Source material:

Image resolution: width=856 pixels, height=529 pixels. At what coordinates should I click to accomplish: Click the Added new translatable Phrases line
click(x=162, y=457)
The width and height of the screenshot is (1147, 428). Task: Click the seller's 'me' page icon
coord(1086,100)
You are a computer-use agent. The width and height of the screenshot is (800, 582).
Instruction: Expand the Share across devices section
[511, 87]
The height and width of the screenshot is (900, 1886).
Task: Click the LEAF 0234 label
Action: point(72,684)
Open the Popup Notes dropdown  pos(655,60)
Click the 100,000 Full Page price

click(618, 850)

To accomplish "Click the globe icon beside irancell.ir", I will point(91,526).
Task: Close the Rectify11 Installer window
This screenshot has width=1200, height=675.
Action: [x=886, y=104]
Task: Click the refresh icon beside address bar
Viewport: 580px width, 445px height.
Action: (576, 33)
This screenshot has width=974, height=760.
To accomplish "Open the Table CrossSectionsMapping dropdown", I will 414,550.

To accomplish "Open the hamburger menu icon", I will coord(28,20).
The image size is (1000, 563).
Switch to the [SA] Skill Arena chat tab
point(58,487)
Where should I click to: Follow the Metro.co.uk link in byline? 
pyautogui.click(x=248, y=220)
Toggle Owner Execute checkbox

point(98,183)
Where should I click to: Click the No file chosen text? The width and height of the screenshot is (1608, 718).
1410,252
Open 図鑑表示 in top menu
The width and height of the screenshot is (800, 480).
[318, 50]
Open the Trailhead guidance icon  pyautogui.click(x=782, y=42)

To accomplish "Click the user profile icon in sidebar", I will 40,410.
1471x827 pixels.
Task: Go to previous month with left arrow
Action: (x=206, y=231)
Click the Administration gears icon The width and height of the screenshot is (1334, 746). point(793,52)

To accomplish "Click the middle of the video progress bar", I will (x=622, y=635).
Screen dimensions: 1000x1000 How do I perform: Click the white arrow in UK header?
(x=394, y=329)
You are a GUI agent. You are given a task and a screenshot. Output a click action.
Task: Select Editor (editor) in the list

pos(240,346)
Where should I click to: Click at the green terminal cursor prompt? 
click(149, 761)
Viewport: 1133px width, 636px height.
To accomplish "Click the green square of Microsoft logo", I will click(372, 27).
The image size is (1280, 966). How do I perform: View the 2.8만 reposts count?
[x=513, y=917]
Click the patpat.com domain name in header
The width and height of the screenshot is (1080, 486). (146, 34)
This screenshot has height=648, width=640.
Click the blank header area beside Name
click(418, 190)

Instructions for the task: Go through the entries above and count the lines containing "menu". Give the number only.

Result of this task: 2